**What you will do**
Give back the entries verbatim.

*** Opening of Data to examine ***

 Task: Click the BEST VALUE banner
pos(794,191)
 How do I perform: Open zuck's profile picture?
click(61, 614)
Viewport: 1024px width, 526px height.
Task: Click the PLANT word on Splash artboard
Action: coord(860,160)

*** Close of Data to examine ***

**Task output**
 Task: Click the BEST VALUE banner
pos(794,191)
 How do I perform: Open zuck's profile picture?
click(61, 614)
Viewport: 1024px width, 526px height.
Task: Click the PLANT word on Splash artboard
Action: coord(860,160)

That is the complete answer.